Présentation des facteurs de réussite et conseils pour une généralisation ou un essaimage :
La réussite selon Sébastien tient premièrement à son alignement avec ce projet. Il s’y sent bien, il a osé, il s’offre et offre aux employés un cadre de travail agréable (par rapport aux travaux de bureau). Puis vient la qualité de son pain, sur lequel il a de très bons retours. Aussi, selon lui, en soutenant la démarche de la Belle Façon, les clients sont en lien avec la terre et le paysan qui travaille derrière. Ils achètent ainsi comme un rêve de transformation dans leurs vies.

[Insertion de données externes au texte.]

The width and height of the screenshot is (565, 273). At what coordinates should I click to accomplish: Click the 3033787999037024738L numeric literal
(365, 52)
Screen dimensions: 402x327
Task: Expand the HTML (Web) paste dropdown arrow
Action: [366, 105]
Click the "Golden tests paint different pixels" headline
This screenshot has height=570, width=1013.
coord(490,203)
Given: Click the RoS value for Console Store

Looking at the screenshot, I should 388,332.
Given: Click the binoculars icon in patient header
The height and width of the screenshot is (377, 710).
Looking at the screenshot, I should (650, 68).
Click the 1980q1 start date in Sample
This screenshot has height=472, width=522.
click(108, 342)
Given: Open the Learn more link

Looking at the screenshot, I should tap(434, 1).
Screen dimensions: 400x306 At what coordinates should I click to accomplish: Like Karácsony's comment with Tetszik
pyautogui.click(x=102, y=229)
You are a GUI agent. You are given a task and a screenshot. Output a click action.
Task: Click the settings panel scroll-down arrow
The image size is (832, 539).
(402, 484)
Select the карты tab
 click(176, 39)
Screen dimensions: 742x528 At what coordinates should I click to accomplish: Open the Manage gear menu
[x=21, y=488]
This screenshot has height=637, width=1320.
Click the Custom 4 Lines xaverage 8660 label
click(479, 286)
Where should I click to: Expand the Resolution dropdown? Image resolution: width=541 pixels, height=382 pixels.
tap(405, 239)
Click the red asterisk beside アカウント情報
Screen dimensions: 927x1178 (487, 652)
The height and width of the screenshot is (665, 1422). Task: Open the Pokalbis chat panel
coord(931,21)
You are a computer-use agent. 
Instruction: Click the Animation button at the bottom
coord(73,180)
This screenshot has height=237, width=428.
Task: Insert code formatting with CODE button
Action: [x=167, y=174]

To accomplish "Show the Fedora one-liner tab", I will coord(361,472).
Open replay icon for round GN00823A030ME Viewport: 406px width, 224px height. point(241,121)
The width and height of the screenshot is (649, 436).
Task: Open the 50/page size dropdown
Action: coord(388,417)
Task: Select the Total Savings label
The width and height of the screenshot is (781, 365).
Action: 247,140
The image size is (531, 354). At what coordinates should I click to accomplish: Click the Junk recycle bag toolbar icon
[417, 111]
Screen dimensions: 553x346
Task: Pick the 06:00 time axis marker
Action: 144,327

Enfin, l’originalité de son concept containeur-boulangerie et de son parcours (chorégraphe danseur), qui fait comme un « confetti dissonant » (expression de Sébastien) au milieu de la ville y sont pour beaucoup, puisqu’il attire beaucoup les regards.
POUR EN SAVOIR PLUS
Série de vidéos sur la généalogie de la Belle Façon par la chaîne Tess BARTHES : https://www.youtube.com/watch?v=PCPc_DDI5TQ
Podcasts, interviews, articles de presse :
https://www.airzen.fr/paris-ancien-danseur-il-fabrique-du-pain-artisanal-dans-un-conteneur/
https://www.20minutes.tv/video/ancien-danseur-il-sest-reconverti-dans-la-boulangerie-alternative/
Le site internet de la Belle Façon : https://www.la-belle-facon.fr/presentation/
Le 6b à Saint-Denis :https://www.le6b.fr/un-projet/
Le 6b Village, partie intégrante du 6b Saint-Denis, est un projet de « village écoresponsable » accueillant une dizaine de containeurs les uns à la suite des autres sur le terrain de la friche du 6b. Le 6b Village rassemble des projets écologiques, artistiques, solidaires (séchoir à herbes, serres, centre de danse, potagers, apiculture, graphisme…). Ceprojet est porté par Marion, architecte qui a pu recueillir des subventions pour l’achat de containers.